A run of records
** Start **
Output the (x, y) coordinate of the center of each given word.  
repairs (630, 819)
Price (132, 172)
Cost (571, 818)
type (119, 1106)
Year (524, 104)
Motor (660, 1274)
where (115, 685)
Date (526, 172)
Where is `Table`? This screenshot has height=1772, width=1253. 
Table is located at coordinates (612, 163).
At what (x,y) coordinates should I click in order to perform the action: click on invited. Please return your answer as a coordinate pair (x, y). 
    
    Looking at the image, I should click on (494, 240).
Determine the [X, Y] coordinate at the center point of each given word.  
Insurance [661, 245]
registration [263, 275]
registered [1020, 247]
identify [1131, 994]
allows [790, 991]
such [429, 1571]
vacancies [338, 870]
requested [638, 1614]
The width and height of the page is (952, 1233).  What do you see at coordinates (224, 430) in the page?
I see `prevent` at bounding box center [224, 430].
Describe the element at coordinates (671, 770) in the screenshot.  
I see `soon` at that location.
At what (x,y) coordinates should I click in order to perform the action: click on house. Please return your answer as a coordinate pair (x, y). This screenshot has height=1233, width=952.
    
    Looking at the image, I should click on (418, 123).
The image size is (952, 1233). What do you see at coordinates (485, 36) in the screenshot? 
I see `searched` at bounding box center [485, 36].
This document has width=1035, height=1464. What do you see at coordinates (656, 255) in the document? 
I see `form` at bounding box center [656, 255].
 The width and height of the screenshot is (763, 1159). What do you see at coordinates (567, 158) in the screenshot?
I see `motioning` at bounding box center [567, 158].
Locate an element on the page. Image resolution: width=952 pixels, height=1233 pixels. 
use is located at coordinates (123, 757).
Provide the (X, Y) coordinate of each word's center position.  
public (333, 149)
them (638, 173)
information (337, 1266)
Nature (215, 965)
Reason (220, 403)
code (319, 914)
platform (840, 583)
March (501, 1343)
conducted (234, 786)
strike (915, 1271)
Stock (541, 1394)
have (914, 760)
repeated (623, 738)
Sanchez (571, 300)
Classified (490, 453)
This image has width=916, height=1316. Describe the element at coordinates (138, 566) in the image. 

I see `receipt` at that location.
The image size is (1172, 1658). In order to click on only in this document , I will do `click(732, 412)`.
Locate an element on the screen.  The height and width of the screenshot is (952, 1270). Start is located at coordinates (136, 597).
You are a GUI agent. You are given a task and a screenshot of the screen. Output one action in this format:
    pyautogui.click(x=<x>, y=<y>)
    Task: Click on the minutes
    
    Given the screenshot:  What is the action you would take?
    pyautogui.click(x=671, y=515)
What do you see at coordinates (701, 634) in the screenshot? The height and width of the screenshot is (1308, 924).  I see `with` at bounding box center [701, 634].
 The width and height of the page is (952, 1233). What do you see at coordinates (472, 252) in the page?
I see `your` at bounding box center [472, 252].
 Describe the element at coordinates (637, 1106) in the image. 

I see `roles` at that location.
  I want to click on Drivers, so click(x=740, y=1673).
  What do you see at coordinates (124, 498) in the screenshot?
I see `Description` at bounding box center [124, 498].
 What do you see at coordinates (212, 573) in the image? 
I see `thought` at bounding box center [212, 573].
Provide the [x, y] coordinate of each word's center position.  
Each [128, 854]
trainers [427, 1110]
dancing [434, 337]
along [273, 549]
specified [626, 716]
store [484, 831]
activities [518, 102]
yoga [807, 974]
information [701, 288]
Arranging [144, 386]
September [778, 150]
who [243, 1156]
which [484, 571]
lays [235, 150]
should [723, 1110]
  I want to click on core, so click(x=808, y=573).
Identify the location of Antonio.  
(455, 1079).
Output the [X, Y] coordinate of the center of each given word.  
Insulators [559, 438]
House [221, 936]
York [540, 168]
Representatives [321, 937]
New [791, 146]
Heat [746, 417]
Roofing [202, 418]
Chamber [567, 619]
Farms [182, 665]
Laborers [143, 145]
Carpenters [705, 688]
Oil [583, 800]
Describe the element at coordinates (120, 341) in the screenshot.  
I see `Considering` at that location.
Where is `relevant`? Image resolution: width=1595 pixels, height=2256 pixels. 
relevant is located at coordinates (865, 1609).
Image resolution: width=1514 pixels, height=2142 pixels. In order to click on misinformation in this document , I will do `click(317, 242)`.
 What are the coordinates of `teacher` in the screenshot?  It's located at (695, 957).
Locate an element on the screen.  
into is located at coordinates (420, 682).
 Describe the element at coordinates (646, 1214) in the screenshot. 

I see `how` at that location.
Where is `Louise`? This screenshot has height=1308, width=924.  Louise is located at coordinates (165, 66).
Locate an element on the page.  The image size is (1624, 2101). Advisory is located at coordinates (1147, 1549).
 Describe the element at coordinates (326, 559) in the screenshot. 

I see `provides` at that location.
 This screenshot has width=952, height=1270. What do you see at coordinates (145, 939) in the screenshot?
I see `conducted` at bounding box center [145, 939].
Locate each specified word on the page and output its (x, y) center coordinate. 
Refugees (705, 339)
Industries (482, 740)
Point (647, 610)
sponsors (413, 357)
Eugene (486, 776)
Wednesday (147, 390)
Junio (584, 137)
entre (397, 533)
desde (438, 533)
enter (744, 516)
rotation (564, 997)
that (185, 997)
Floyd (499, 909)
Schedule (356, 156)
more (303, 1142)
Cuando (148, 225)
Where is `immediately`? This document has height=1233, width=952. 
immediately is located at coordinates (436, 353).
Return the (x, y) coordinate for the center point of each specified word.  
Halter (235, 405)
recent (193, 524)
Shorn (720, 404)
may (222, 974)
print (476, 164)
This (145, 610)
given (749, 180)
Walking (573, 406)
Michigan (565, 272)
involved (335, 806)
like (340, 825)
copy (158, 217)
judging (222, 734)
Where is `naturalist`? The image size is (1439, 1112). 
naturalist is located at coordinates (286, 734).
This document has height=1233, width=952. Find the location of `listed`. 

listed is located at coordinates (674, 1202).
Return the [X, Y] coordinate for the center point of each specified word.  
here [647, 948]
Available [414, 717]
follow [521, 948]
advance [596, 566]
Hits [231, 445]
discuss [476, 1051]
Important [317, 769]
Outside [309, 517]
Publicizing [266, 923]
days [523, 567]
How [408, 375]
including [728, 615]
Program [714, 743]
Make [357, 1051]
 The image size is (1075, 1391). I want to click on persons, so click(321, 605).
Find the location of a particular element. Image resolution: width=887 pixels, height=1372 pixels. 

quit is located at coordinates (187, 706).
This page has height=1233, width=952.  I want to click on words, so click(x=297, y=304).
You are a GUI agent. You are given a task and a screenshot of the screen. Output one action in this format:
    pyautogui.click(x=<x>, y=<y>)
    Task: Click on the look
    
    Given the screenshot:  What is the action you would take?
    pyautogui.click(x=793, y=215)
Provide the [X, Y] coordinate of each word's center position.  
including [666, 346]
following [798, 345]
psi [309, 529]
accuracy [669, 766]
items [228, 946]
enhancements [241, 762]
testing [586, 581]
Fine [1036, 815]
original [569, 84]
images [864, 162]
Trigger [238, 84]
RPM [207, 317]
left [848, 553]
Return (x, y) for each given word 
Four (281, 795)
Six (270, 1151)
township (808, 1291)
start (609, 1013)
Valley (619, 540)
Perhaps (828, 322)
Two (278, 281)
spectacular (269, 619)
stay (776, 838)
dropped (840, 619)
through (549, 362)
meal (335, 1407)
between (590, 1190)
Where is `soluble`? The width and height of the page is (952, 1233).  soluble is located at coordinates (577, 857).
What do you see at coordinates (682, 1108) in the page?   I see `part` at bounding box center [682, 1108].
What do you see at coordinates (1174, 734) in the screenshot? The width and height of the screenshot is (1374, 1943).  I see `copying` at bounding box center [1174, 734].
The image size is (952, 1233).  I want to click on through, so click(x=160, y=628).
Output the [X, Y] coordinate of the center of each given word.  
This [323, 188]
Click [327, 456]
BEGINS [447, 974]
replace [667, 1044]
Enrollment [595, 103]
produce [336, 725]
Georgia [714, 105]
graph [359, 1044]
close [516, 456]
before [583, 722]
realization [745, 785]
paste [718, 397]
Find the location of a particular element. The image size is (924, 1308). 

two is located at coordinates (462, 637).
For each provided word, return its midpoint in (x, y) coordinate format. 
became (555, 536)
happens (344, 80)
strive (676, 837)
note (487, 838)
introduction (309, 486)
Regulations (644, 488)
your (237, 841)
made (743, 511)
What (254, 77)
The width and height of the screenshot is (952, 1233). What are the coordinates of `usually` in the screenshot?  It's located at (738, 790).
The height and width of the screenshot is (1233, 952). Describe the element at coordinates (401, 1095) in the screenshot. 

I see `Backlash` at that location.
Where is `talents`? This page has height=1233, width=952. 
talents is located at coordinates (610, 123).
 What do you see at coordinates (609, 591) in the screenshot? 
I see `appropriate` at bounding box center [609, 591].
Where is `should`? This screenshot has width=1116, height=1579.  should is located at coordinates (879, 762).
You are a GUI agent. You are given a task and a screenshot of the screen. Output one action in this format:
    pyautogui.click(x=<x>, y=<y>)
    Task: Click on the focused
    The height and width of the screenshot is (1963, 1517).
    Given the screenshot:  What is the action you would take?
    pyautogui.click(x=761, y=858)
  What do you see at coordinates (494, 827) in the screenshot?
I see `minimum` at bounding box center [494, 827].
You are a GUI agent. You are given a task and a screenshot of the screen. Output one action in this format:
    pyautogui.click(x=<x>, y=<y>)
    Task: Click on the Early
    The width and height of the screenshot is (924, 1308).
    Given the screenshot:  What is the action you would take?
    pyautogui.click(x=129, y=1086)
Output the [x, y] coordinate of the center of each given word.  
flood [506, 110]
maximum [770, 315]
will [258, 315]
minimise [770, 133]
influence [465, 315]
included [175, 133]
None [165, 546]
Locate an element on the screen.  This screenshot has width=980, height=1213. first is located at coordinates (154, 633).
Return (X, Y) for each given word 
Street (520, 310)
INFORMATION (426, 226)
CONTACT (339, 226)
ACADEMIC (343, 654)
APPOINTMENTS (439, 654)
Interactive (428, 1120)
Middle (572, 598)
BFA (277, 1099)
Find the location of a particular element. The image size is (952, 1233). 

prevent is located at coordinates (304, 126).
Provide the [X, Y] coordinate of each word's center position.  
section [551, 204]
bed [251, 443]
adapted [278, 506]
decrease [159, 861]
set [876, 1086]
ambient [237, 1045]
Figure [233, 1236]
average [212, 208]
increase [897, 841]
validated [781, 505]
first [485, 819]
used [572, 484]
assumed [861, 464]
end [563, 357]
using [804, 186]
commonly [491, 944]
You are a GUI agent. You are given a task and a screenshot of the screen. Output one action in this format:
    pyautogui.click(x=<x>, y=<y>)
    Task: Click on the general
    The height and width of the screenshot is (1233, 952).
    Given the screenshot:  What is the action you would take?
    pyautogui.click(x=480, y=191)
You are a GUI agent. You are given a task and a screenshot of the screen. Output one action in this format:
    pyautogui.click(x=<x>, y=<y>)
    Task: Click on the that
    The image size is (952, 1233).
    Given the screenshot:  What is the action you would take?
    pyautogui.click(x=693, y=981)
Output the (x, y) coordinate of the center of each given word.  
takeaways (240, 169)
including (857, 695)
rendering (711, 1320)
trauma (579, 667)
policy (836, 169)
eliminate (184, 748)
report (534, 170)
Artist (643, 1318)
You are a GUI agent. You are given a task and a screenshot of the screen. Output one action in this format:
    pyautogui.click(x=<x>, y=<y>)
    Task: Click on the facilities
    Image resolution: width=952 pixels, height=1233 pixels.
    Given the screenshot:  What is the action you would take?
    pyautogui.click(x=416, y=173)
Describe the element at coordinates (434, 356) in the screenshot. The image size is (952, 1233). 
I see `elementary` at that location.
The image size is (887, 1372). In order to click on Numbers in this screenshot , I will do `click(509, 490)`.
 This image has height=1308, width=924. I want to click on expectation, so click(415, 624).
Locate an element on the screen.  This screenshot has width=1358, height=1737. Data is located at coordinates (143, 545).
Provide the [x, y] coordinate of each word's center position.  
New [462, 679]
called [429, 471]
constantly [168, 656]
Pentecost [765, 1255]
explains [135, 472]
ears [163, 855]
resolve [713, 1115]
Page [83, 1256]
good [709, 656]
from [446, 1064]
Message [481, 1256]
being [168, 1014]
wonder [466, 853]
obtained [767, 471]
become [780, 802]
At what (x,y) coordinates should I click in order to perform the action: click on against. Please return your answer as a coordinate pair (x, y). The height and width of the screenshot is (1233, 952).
** End **
• _TO DO_
Transcribe the lines word for word, beginning with the very first line and stopping after the line that contains "Table is located at coordinates (612, 163).".

• _PROBLEM SOLUTION_
Output the (x, y) coordinate of the center of each given word.  
repairs (630, 819)
Price (132, 172)
Cost (571, 818)
type (119, 1106)
Year (524, 104)
Motor (660, 1274)
where (115, 685)
Date (526, 172)
Where is `Table`? This screenshot has height=1772, width=1253. 
Table is located at coordinates (612, 163).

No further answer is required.